A Lesson to Be earned is the debut album by the RBL Posse. It was released on September 16, 1992, for In-a-Minute Records and was produced by Black C, DJ Switch and TC. A Lesson to Be Learned gained mild success, peaking at #60 on the Top R&B/Hip-Hop Albums and producing the hit single, "Don t Give Me No Bammer", which peaked at #16 on the Hot Rap Singles.

Track listing
"Intro"- 2:19  
"I Ain't No Joke"- 4:00  
"More Like an Orgy"- 3:57  
"Don't Give Me No Bammer Weed"- 5:29  
"Bitches on the Ding Dong"- 4:23  
"A Lesson to Be Learned"- 4:04  
"G's by the 1, 2, 3's"- 5:56 (Featuring Totally Insane) 
"Remind Me"- 5:52  
"Sorta Like a Psycho"- 4:23  
"A Part of a Survival"- 4:58  
"Outro"- 2:39

Samples:

"I Ain't No Joke" samples "Soft & Wet" by Prince, "I Ain't No Joke" by Eric B. & Rakim, & "Bring It Here" by Wild Sugar.

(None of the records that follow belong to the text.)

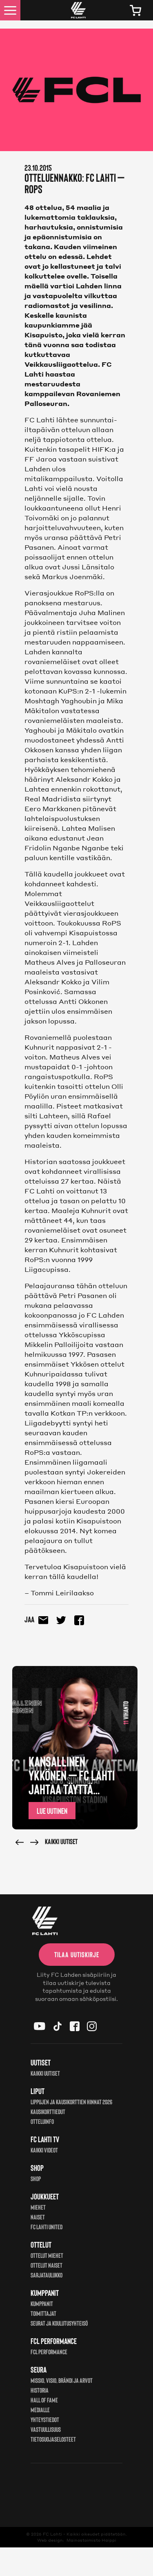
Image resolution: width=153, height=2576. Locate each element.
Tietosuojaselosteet (53, 2439)
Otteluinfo (42, 2121)
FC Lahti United (46, 2226)
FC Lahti (52, 2533)
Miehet (38, 2207)
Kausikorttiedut (48, 2111)
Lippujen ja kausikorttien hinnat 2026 (71, 2101)
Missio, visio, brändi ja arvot (62, 2380)
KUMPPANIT (42, 2303)
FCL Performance (49, 2351)
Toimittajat (43, 2313)
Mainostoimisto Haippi (91, 2540)
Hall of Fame (44, 2400)
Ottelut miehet (47, 2255)
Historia (40, 2390)
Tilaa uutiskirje (76, 1954)
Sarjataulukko (46, 2275)
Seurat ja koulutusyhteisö (59, 2323)
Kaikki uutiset (61, 1841)
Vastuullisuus (46, 2429)
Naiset (38, 2217)
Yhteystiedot (45, 2419)
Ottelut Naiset (46, 2265)
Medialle (40, 2409)
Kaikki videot (44, 2150)
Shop (36, 2178)
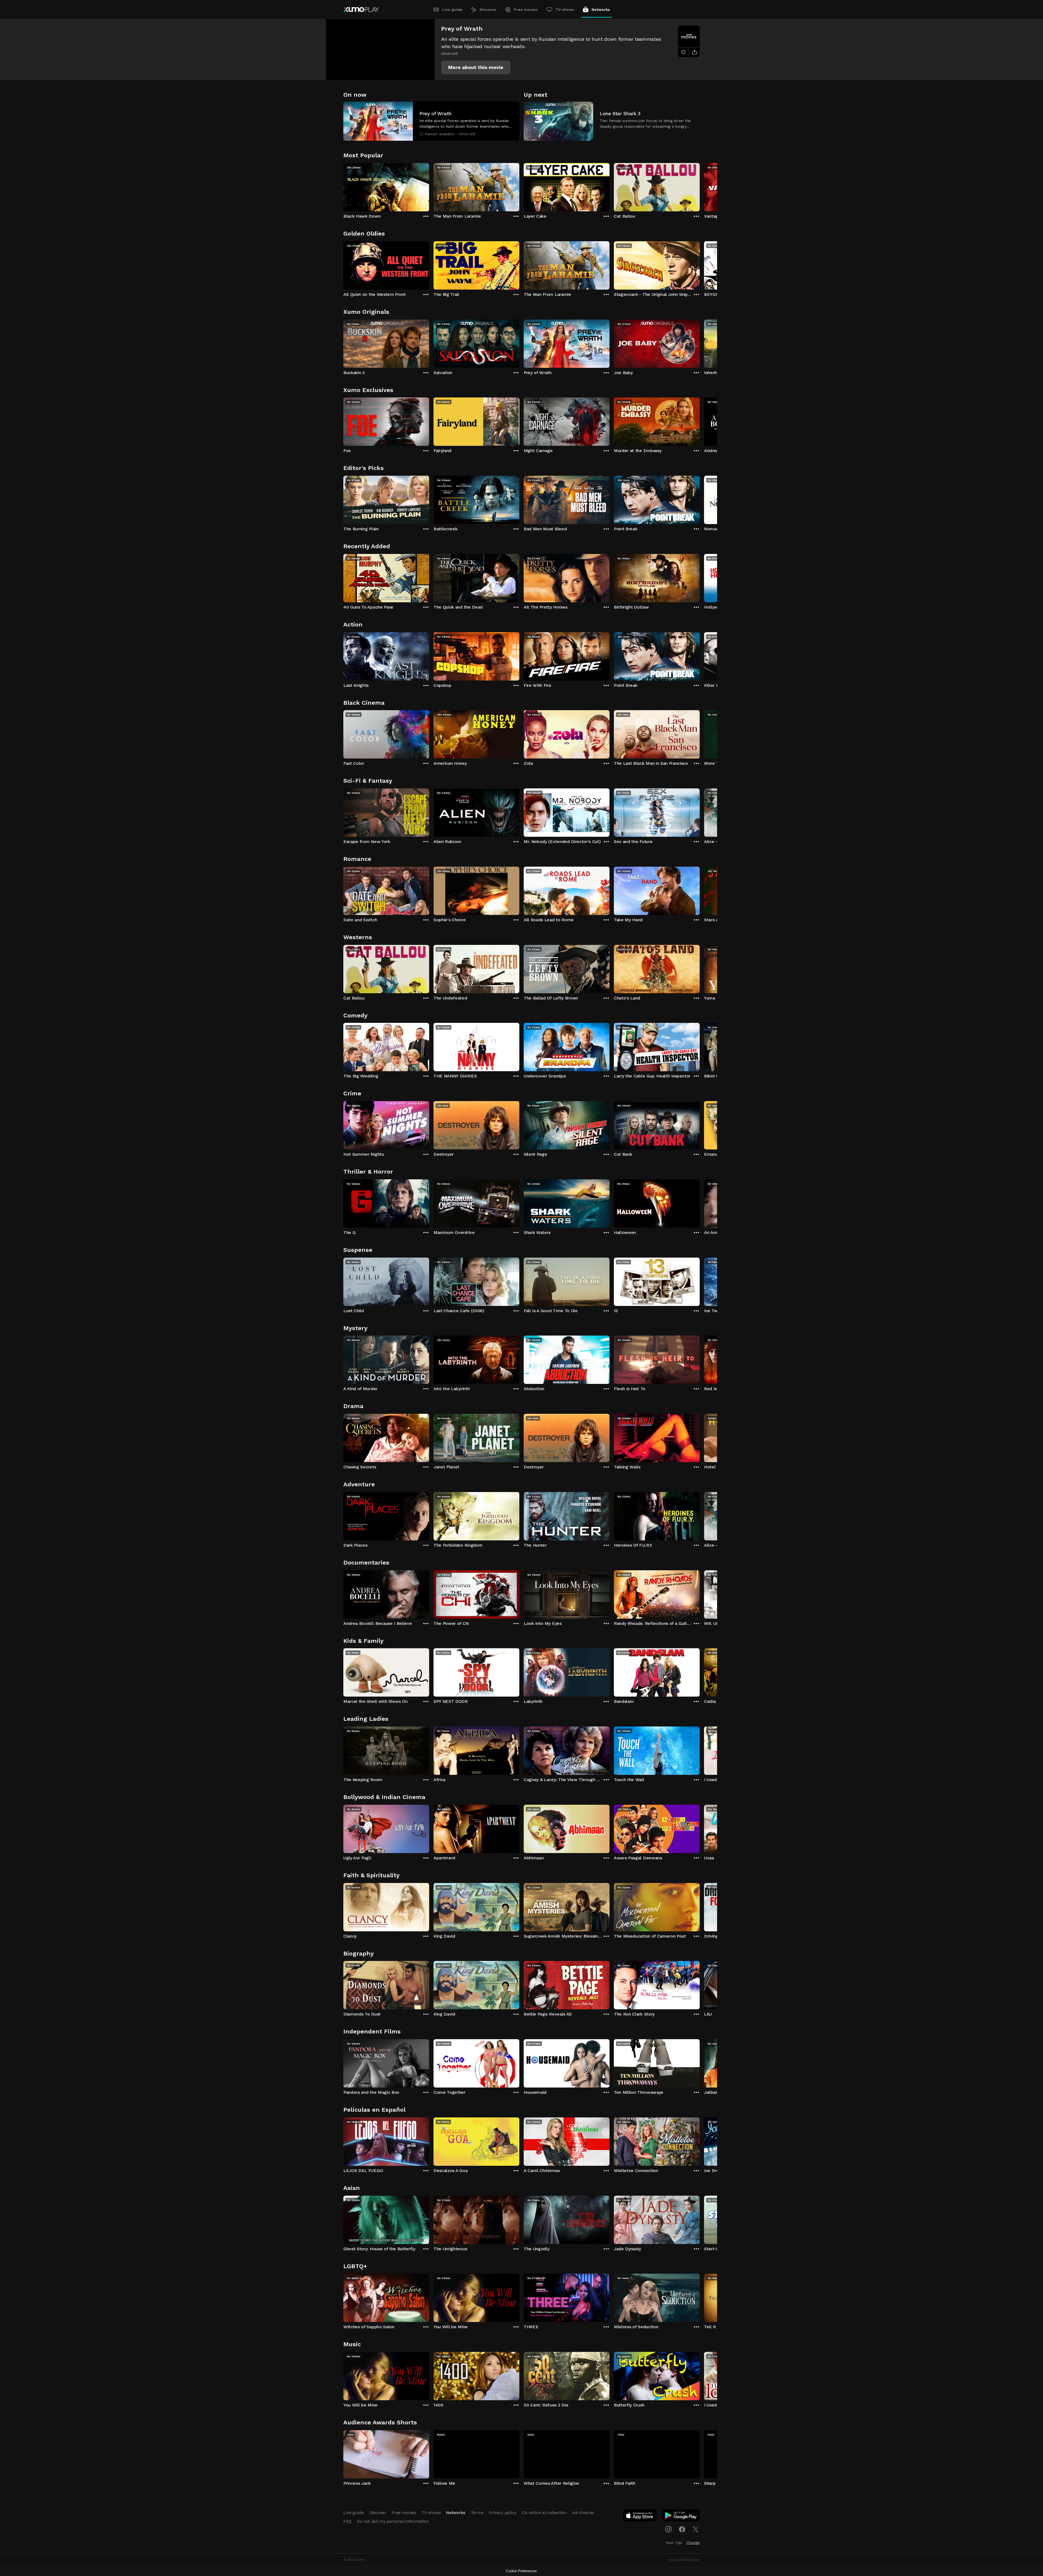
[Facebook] (682, 2529)
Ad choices (583, 2512)
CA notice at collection (544, 2512)
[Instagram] (668, 2529)
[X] (696, 2529)
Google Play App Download (681, 2516)
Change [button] (693, 2542)
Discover (488, 9)
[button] (475, 67)
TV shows (564, 9)
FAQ (347, 2521)
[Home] (361, 9)
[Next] (699, 185)
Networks (601, 9)
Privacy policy (502, 2512)
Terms (477, 2512)
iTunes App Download (639, 2516)
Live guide (452, 9)
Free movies (526, 9)
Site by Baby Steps (684, 2560)
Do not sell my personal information (393, 2521)
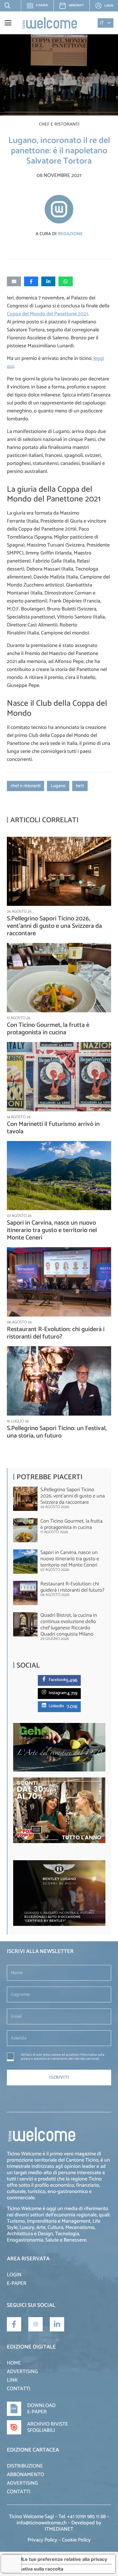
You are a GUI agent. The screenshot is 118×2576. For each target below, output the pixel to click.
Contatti (18, 2388)
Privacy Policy (42, 2540)
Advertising (22, 2371)
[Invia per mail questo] (14, 281)
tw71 (80, 786)
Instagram (58, 1692)
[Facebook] (45, 1678)
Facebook (57, 1679)
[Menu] (8, 22)
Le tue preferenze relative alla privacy (64, 2559)
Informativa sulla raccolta (35, 2569)
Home (14, 2363)
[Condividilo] (31, 281)
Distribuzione (25, 2466)
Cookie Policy (76, 2540)
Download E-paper (41, 2408)
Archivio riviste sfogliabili (47, 2427)
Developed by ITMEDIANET (73, 2526)
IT (102, 23)
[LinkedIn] (57, 2324)
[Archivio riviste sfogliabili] (17, 2427)
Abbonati (76, 5)
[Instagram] (45, 1692)
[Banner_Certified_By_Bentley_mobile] (59, 1924)
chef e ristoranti (25, 786)
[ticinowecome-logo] (49, 23)
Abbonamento (25, 2474)
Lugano (58, 786)
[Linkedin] (45, 1705)
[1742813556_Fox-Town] (59, 1842)
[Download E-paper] (17, 2409)
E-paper (39, 7)
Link (12, 2380)
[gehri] (59, 1770)
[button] (6, 5)
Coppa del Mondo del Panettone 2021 (47, 314)
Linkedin (56, 1706)
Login (14, 2275)
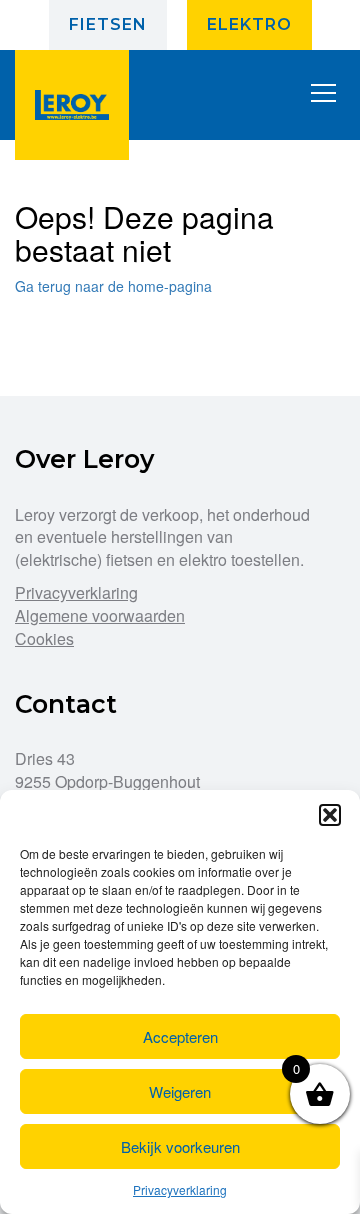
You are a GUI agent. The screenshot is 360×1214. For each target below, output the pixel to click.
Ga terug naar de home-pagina (113, 286)
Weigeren (180, 1091)
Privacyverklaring (180, 1189)
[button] (330, 815)
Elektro (249, 24)
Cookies (44, 638)
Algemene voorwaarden (100, 615)
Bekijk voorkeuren (180, 1146)
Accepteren (180, 1036)
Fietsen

"More Like an Orgy" samples "The Big Bang Theory" by Parliament, "The Humpty Dance" by Digital Underground & "Gangsta Gangsta" by N.W.A.

"Don't Give Me No Bammer Weed" samples "Intro Theme" by Marvin Gaye.

"Bitches On The Ding Dong" samples "Cholly (Funk Getting Ready To Roll!) by Funkadelic & "Get Off My Dick & Tell Yo Bitch To Come Here [Remix]" by Ice Cube.

"A Lesson To Be Learned" samples "Rapper's Delight" by Sugar Hill Gang & "Good Times" by Chic.

"G's by the 1, 2, 3's" samples "Fly Like an Eagle" by Steve Miller Band & "It's Funky Enough" by The D.O.C.

"Remind Me" samples "Remind Me" by Patrice Rushen.

"Sorta Like a Psycho" samples "Fire" by The Ohio Players.

"A Part of a Survival" samples "Get It Up" by The Time & "Funkentelechy" by Parliament.

"Outro" samples "Groove With You" by The Isley Brothers.